Vote de confiance : et si l’Assemblée dit non ?

Manuel Valls sollicite mardi la confiance des députés. AFP][AFP]

C’est un grand oral risqué auquel Manuel Valls est invité à participer. En sollicitant mardi la confiance des députés pour la deuxième fois depuis son arrivée à Matignon, le Premier ministre espère asseoir sa nouvelle équipe et ressouder une majorité désunie par une rentrée agitée.

 

Mais s’il avait obtenu une majorité confortable en avril (306 pour, 239 contre), lors de son premier discours de politique générale, la partie s’annonce cette fois-ci plus serrée.

Le groupe socialiste compte encore 289 membres et apparentés, soit la majorité absolue des 577 députés.

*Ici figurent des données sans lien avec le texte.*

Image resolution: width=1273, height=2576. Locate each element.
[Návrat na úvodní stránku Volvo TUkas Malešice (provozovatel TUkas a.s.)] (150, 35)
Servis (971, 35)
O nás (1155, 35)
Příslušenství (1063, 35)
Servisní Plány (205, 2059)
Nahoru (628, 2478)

Toutefois, la position de deux groupes sera déterminante : celle des écologistes, qui se décideront aujourd’hui, et surtout celle des frondeurs du PS, dont les rangs pourraient avoir grossi depuis avril (ils étaient alors 11 à s’être abstenus).

Un désaveu de Manuel Valls paraît hautement improbable. Mais, s’il survenait, l’exécutif devrait gérer un scénario catastrophe à plusieurs niveaux.

 

Scénario 1 : un nouveau Premier ministre

Si le Premier ministre n’obtient pas la confiance, il devra remettre au président la démission du gouvernement. A charge ensuite, pour François Hollande, de nommer un nouveau Premier ministre, qui devra former une autre équipe.

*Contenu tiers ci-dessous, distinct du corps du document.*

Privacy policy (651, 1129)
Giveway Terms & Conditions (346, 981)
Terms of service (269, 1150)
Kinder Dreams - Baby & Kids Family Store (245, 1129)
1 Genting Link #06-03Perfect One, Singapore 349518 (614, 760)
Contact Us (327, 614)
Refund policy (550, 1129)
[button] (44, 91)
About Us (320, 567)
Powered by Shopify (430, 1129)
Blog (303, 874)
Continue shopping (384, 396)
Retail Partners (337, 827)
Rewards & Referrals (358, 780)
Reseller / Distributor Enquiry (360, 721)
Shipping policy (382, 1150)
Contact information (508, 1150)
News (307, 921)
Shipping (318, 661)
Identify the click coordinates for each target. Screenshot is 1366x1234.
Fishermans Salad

Le chef de l’Etat peut dans ce cas reconduire Manuel Valls, et monter avec lui un nouveau gouvernement, ou bien faire appel à quelqu’un d’autre.

Une situation complexe dans tous les cas. Manuel Valls sortirait en effet du vote trop affaibli. Opter pour une personnalité centriste attiserait les tensions au sein du PS.

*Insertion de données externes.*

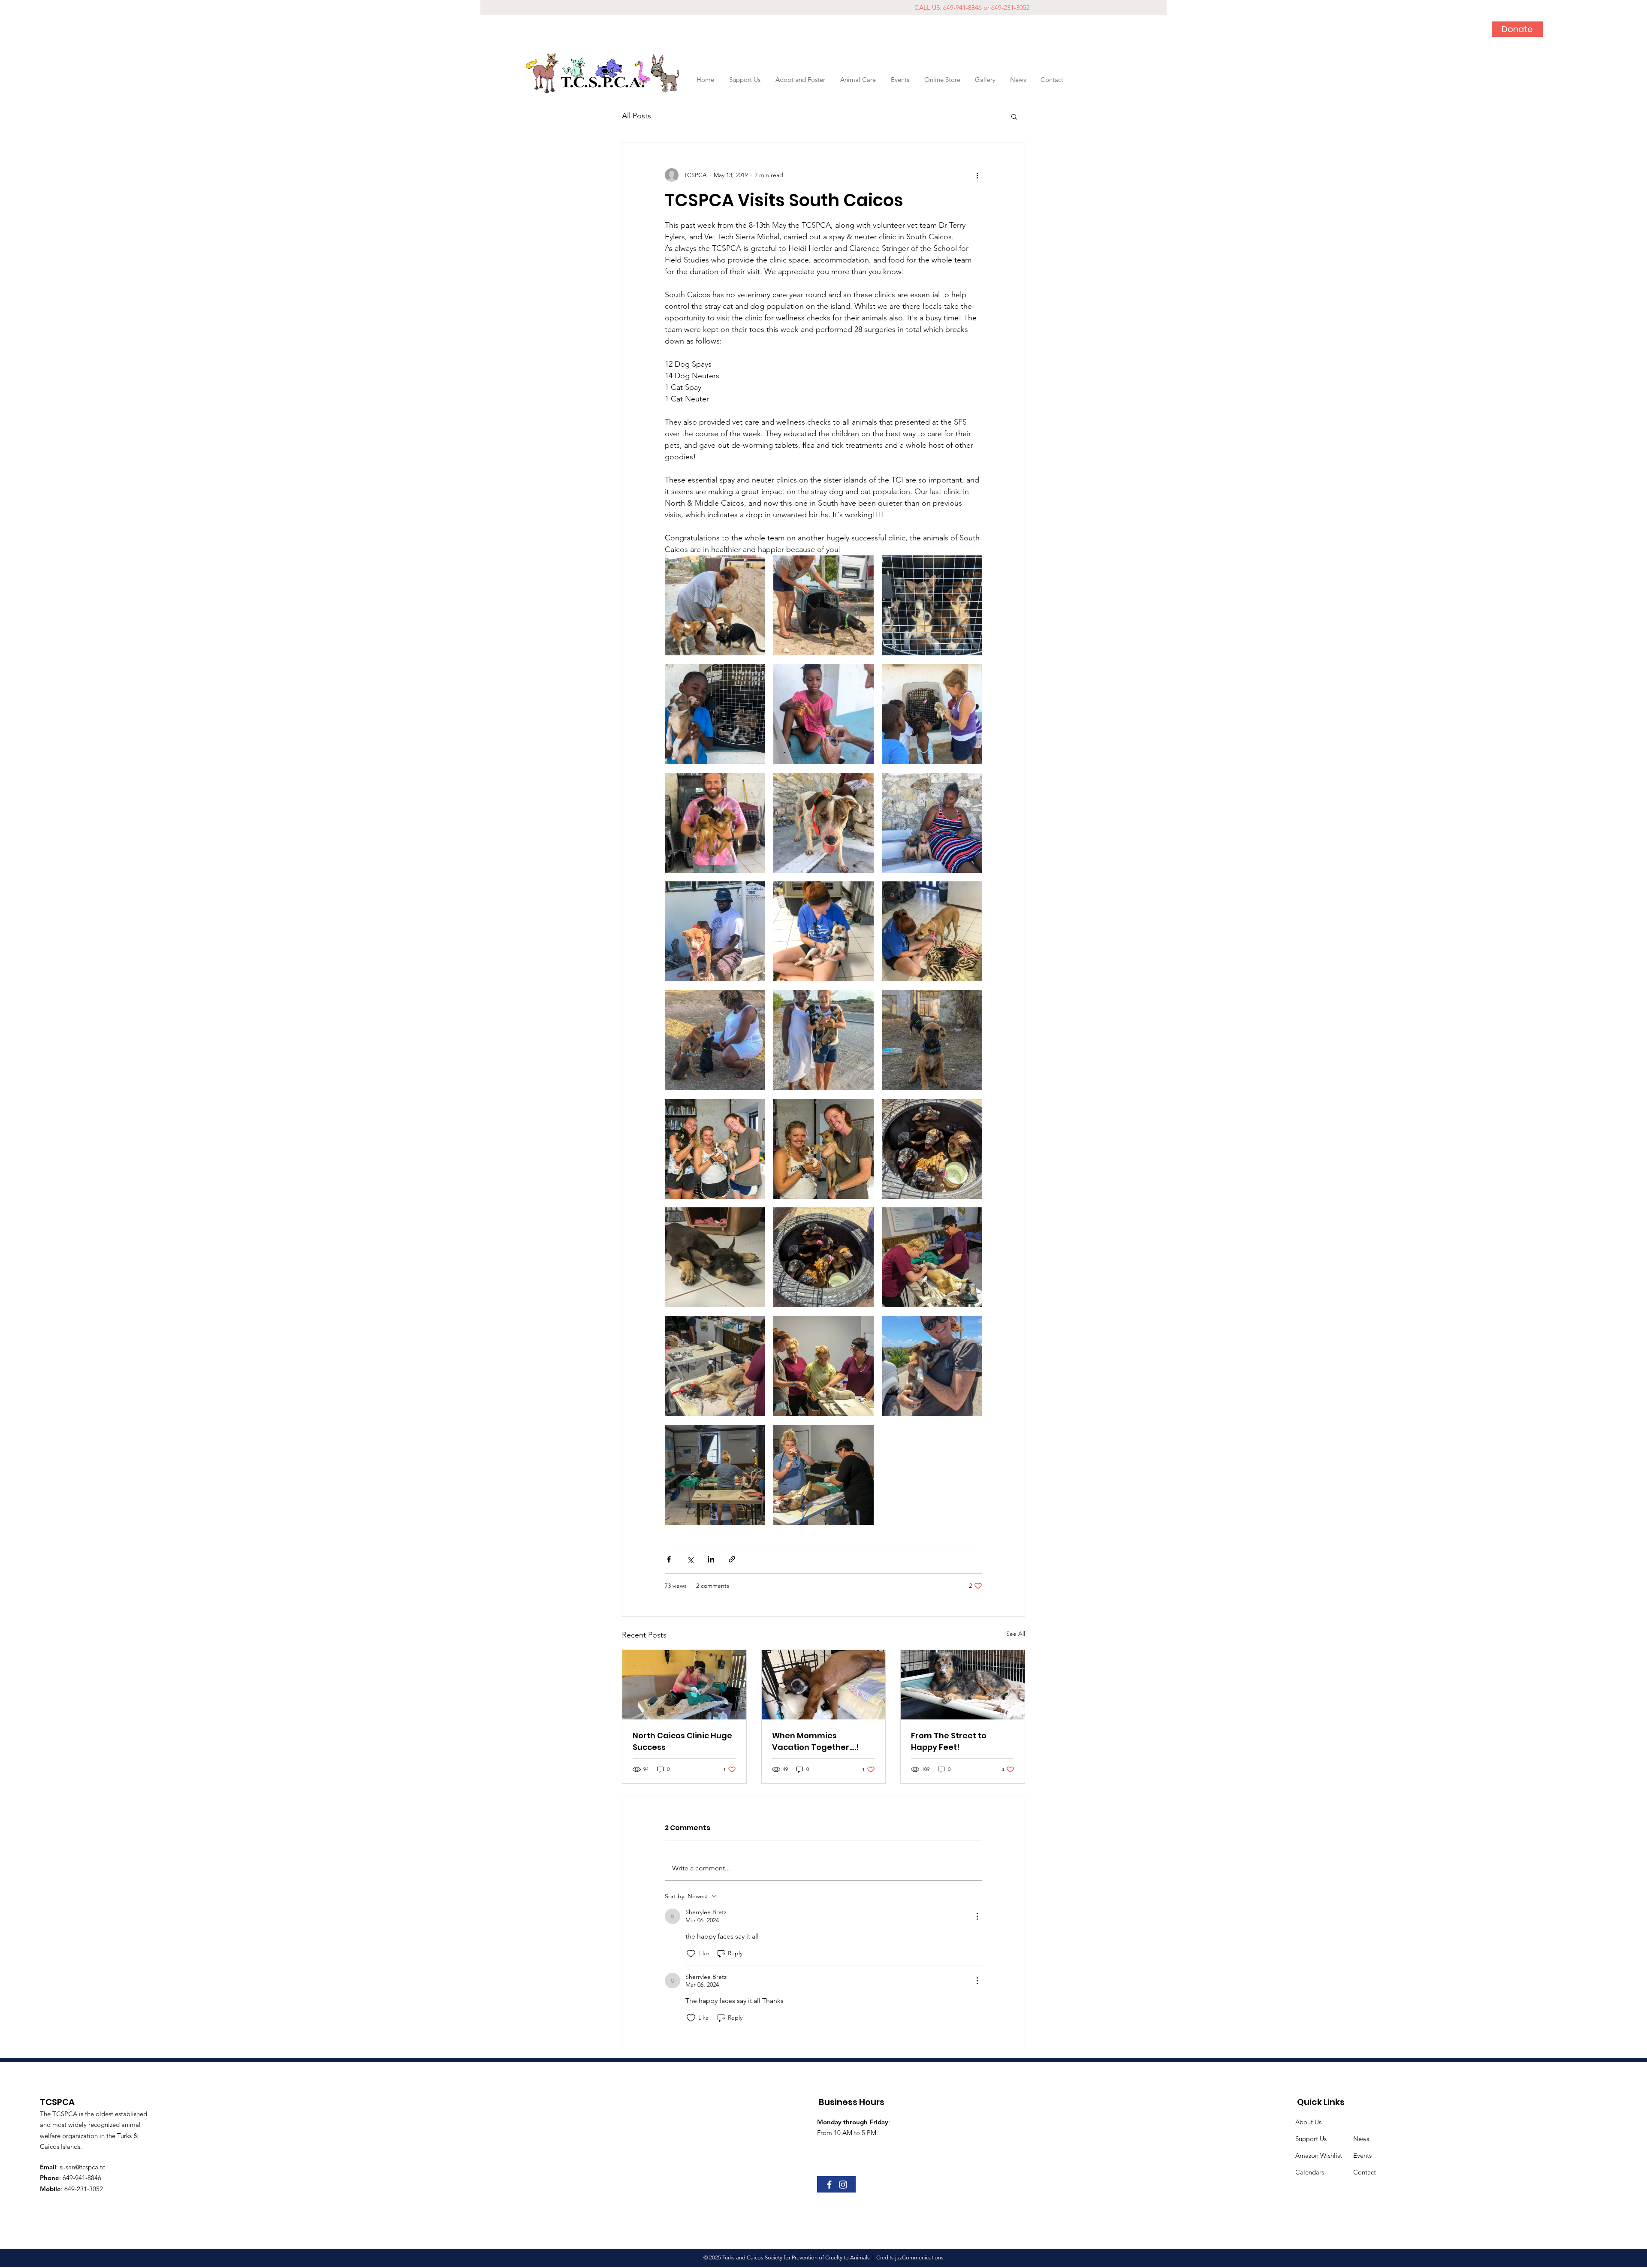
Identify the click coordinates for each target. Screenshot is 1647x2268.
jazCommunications (919, 2257)
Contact (1365, 2172)
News (1361, 2139)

Enfin, choisir un Premier ministre plus à gauche serait un retour en arrière : le message envoyé serait à l’inverse de la politique menée depuis plusieurs mois, une démarche "calamiteuse", explique Guillaume Tusseau, professeur de droit public à Sciences Po.

Ce nouveau gouvernement ne serait ensuite pas obligé de se confronter au vote de confiance, mais l’examen prochain au Parlement des projets de budgets de l’Etat et de la Sécu pour 2015 tiendrait le même rôle. Or, un gouvernement sans appui dans l’hémicycle est voué à tomber.

 

Scénario 2 : la dissolution

Le président de la République peut aussi décider, seul, la dissolution de l’Assemblée. Si des députés de la majorité y perdraient leurs sièges, d’autres y verraient l’occasion de créer une autre dynamique pour 2017.

De nouvelles élections législatives auraient lieu entre 20 et 40 jours après l’annonce. Elles pourraient alors permettre à la droite de revenir en force, engendrant une nouvelle cohabitation.

Une issue que l’UMP voit comme un cadeau empoisonné. En pleine reconstruction, le parti reprendrait les rênes d’un navire en danger, un mauvais coup à trois ans de la présidentielle.

Le FN appelle de son côté la dissolution, espérant placer des dizaines de députés au Palais-Bourbon, contre deux actuellement. Marine Le Pen s’est même dit prête à cohabiter avec François Hollande. Mais elle devrait pour cela obtenir une majorité, une hypothèse quasi impossible.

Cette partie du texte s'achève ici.